Papa Francesco: ai sacerdoti di Roma, “abbiamo vissuto comunitariamente l’ora del pianto del Signore”

foto SIR/Marco Calvarese

“Tutti abbiamo ascoltato i numeri e le percentuali che giorno dopo giorno ci assalivano; abbiamo toccato con mano il dolore della nostra gente. Ciò che arrivava non erano dati lontani: le statistiche avevano nomi, volti, storie condivise. Come comunità presbiterale non siamo stati estranei a questa realtà e non siamo stati a guardarla alla finestra; inzuppati dalla tempesta che infuriava, voi vi siete ingegnati per essere presenti e accompagnare le vostre comunità: avete visto arrivare il lupo e non siete fuggiti né avete abbandonato il gregge”. Lo scrive Papa Francesco nella lettera inviata ai sacerdoti della diocesi di Roma, non avendo potuto celebrare a livello diocesano la Messa crismale. “Abbiamo patito la perdita repentina di familiari, vicini, amici, parrocchiani, confessori, punti di riferimento della nostra fede”, sottolinea il Pontefice, che, dopo aver citato il dolore di familiari che hanno perso cari, la fatica di operatori sanitari, la paura di lavoratori e volontari, la solitudine e l’isolamento soprattutto degli anziani; l’incertezza lavorativa e abitativa; la paura ancestrale del contagio, la povertà in cui sono cadute intere famiglie, il Santo Padre ammette: “Abbiamo sperimentato la nostra stessa vulnerabilità e impotenza. Come il forno prova i vasi del vasaio, così siamo stati messi alla prova. Frastornati da tutto ciò che accadeva, abbiamo sentito in modo amplificato la precarietà della nostra vita e degli impegni apostolici. L’imprevedibilità della situazione ha messo in luce la nostra incapacità di convivere e confrontarci con l’ignoto, con ciò che non possiamo governare o controllare e, come tutti, ci siamo sentiti confusi, impauriti, indifesi. Viviamo anche quella rabbia sana e necessaria che ci spinge a non farci cadere le braccia di fronte alle ingiustizie e ci ricorda che siamo stati sognati per la Vita”.

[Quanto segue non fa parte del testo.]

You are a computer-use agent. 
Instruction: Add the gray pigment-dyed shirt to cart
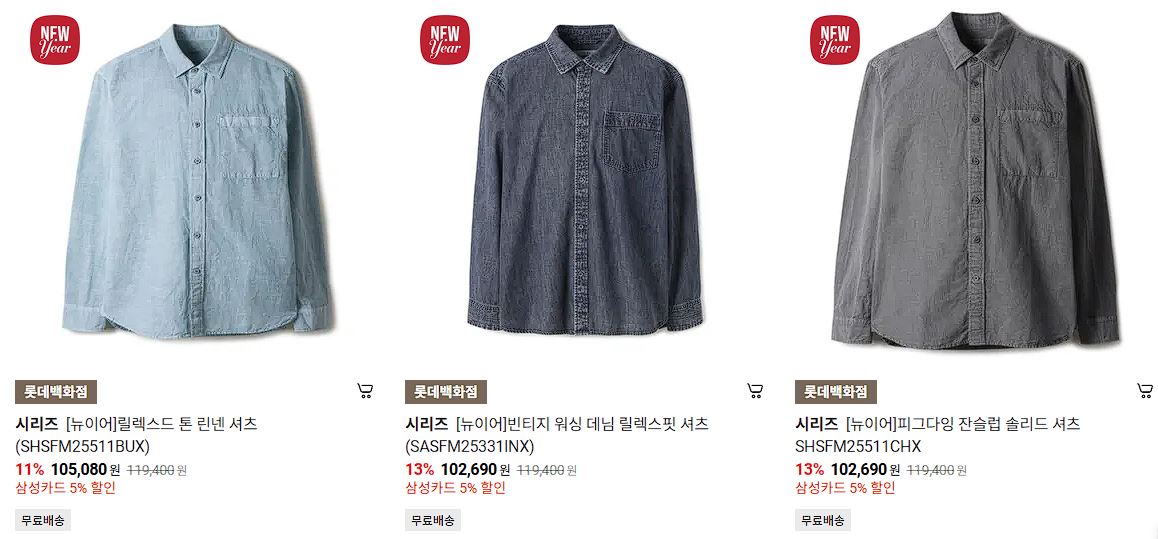click(1145, 391)
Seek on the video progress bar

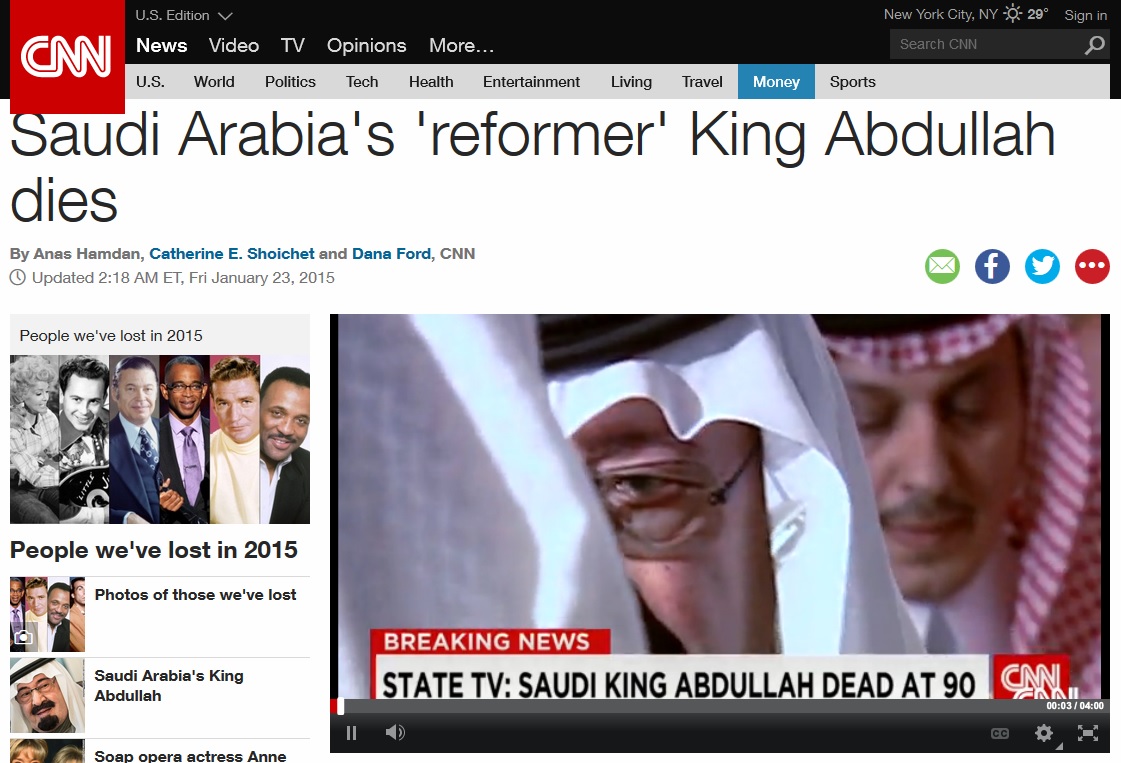point(720,707)
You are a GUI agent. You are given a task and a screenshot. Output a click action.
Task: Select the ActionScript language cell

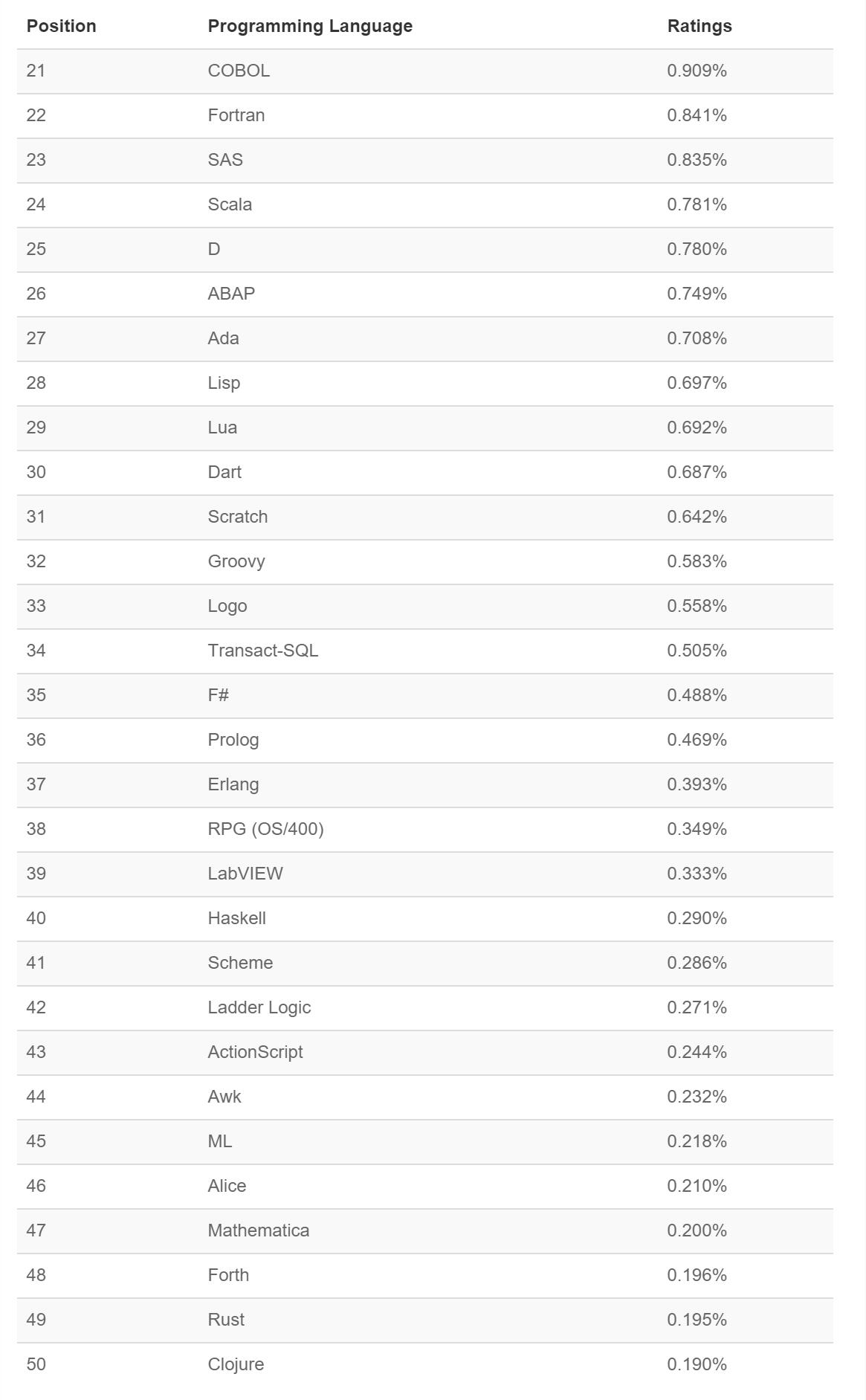point(255,1052)
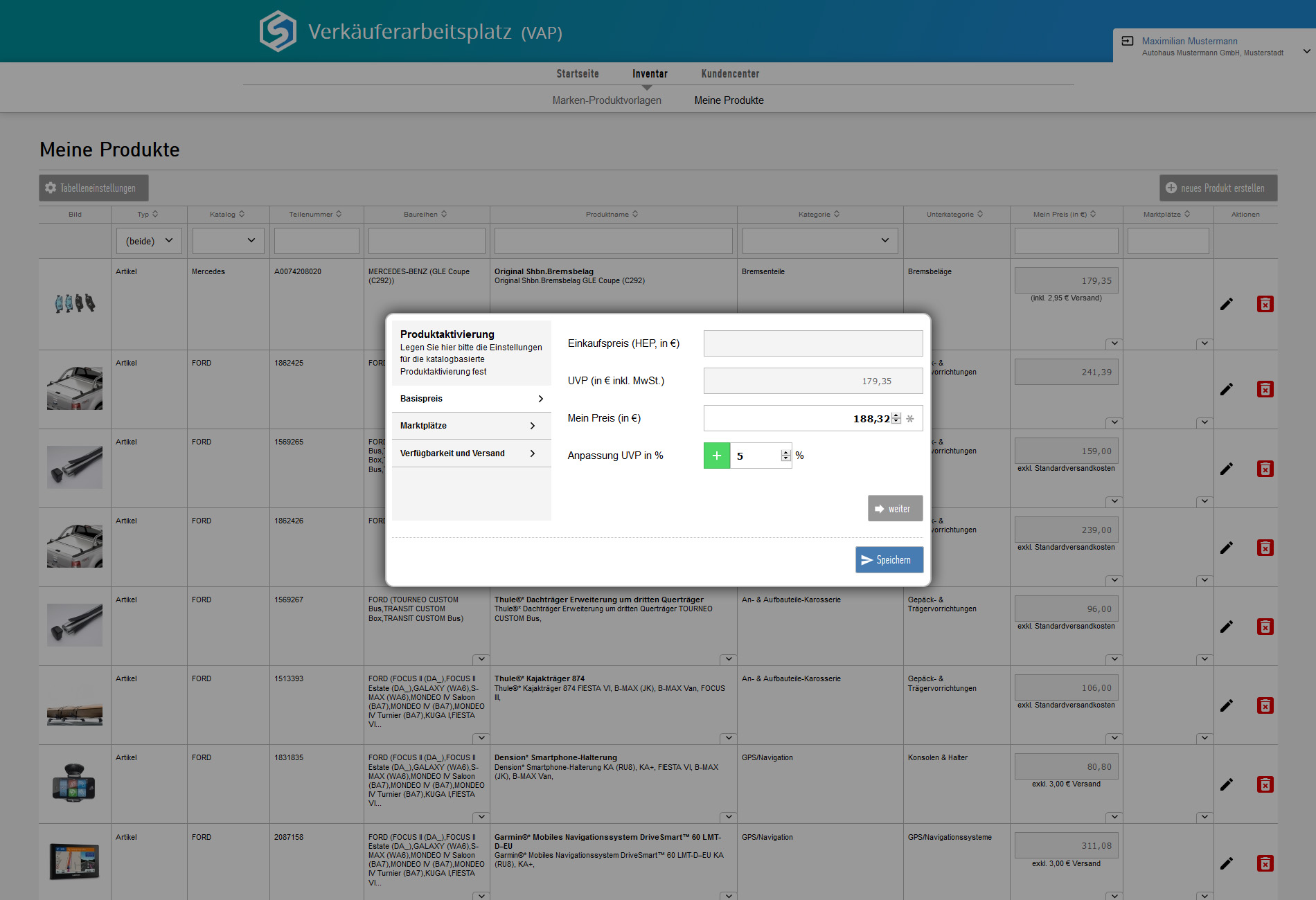This screenshot has width=1316, height=900.
Task: Click the Einkaufspreis input field
Action: (812, 343)
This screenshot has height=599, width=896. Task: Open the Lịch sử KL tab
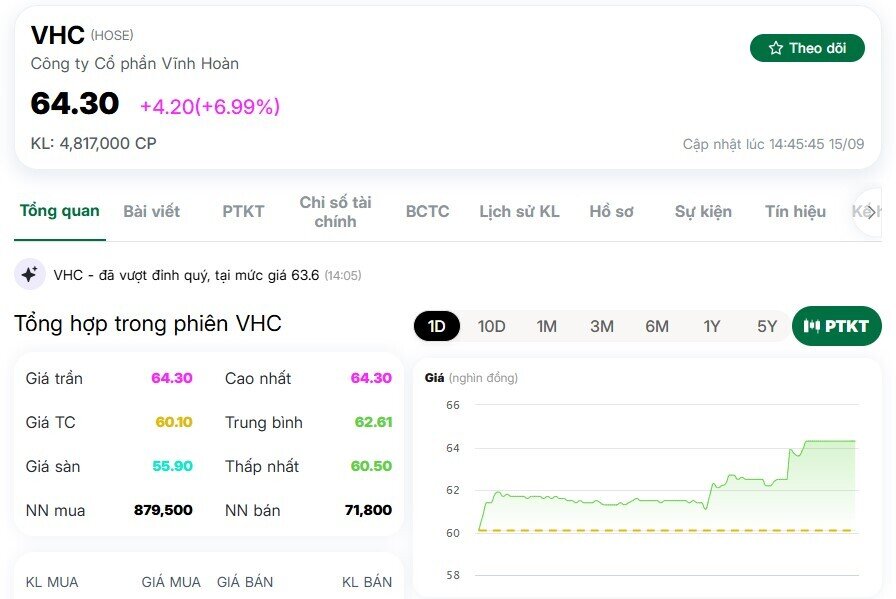point(519,211)
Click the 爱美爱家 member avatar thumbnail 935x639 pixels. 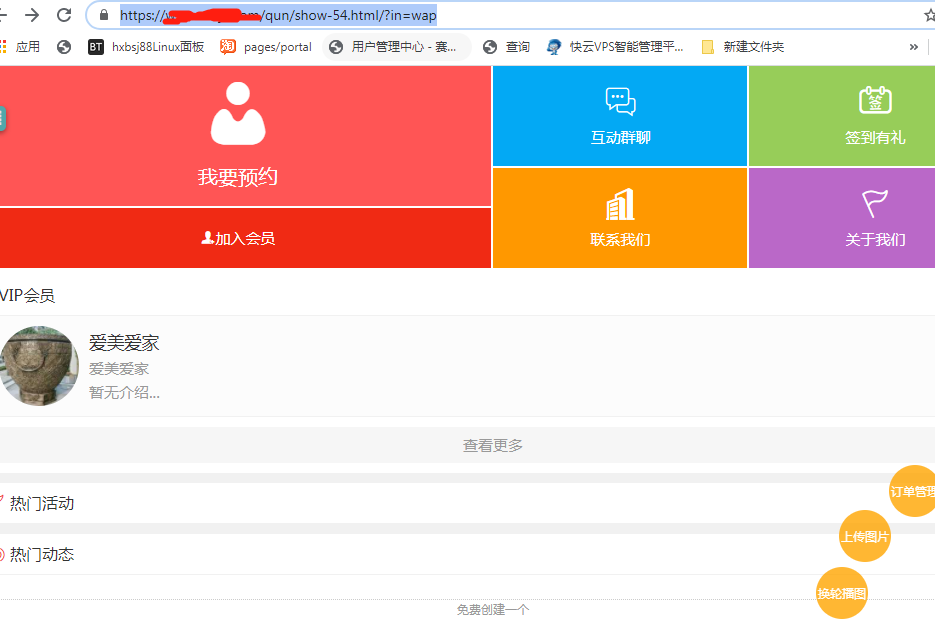click(x=38, y=366)
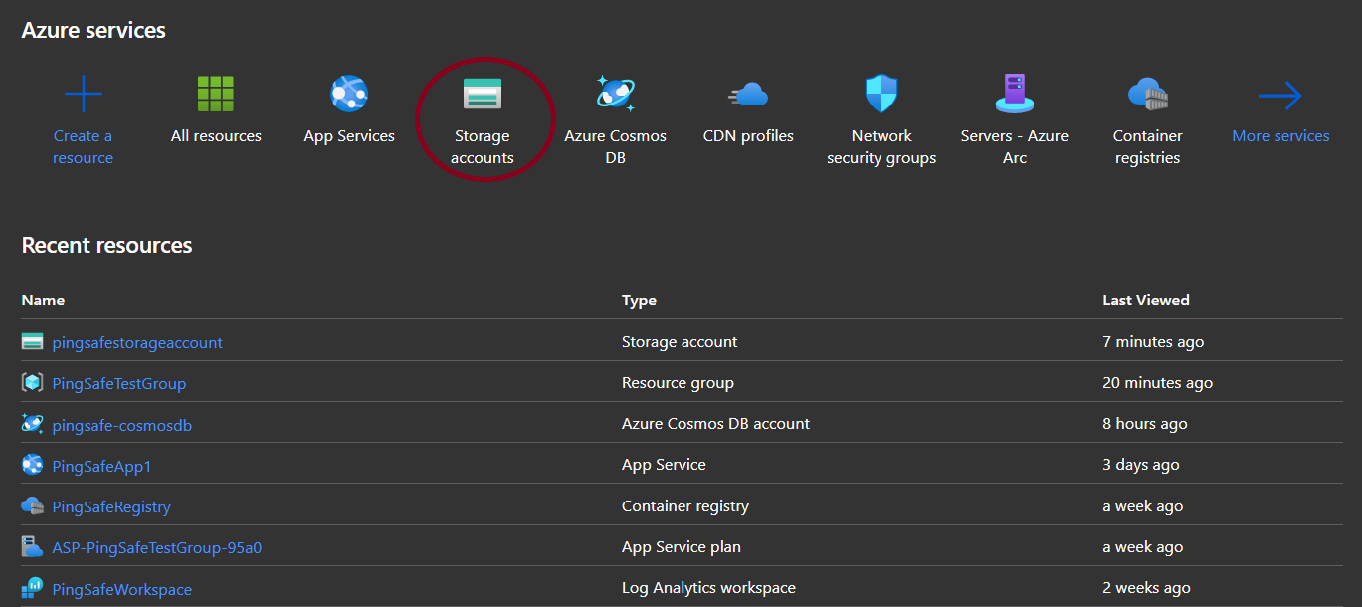This screenshot has height=607, width=1362.
Task: Click the Type column header
Action: tap(639, 300)
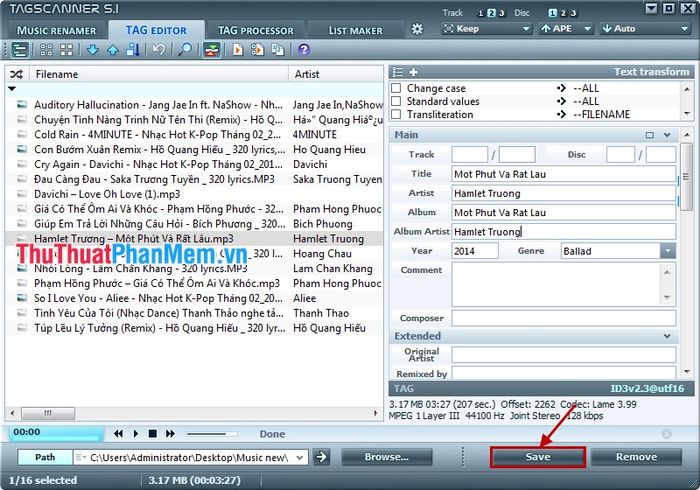Image resolution: width=700 pixels, height=490 pixels.
Task: Click the undo arrow toolbar icon
Action: point(158,50)
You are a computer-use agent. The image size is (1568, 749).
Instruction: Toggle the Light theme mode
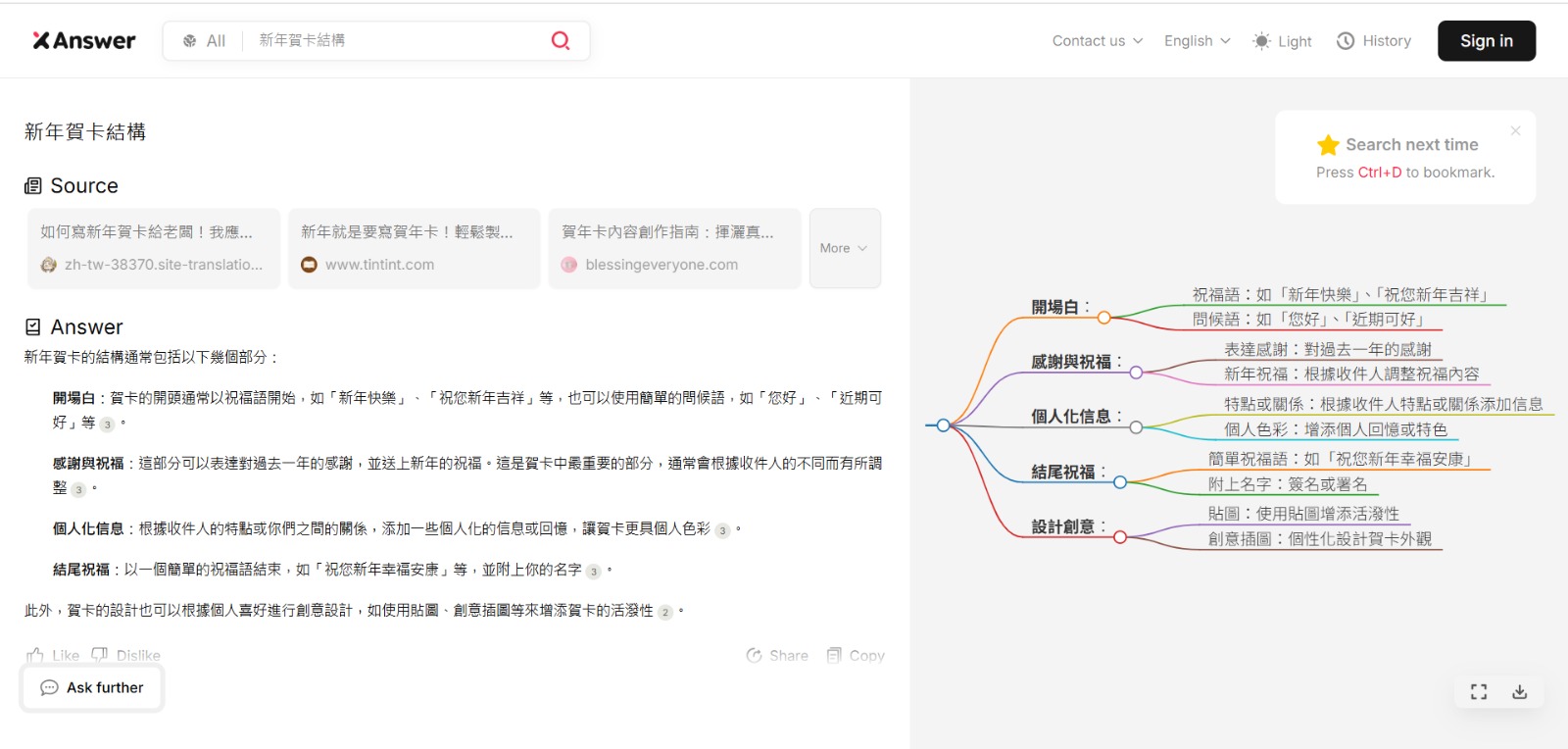pyautogui.click(x=1282, y=41)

La complessità di ciò che si doveva affrontare, osserva Francesco, “non tollerava ricette o risposte da manuale; richiedeva molto più di facili esortazioni o discorsi edificanti, incapaci di radicarsi e assumere consapevolmente tutto quello che la vita concreta esigeva da noi. Il dolore della nostra gente ci faceva male, le sue incertezze ci colpivano, la nostra comune fragilità ci spogliava di ogni falso compiacimento idealistico o spiritualistico, come pure di ogni tentativo di fuga puritana. Nessuno è estraneo a tutto ciò che accade”. “Possiamo dire che abbiamo vissuto comunitariamente l’ora del pianto del Signore”, afferma il Papa.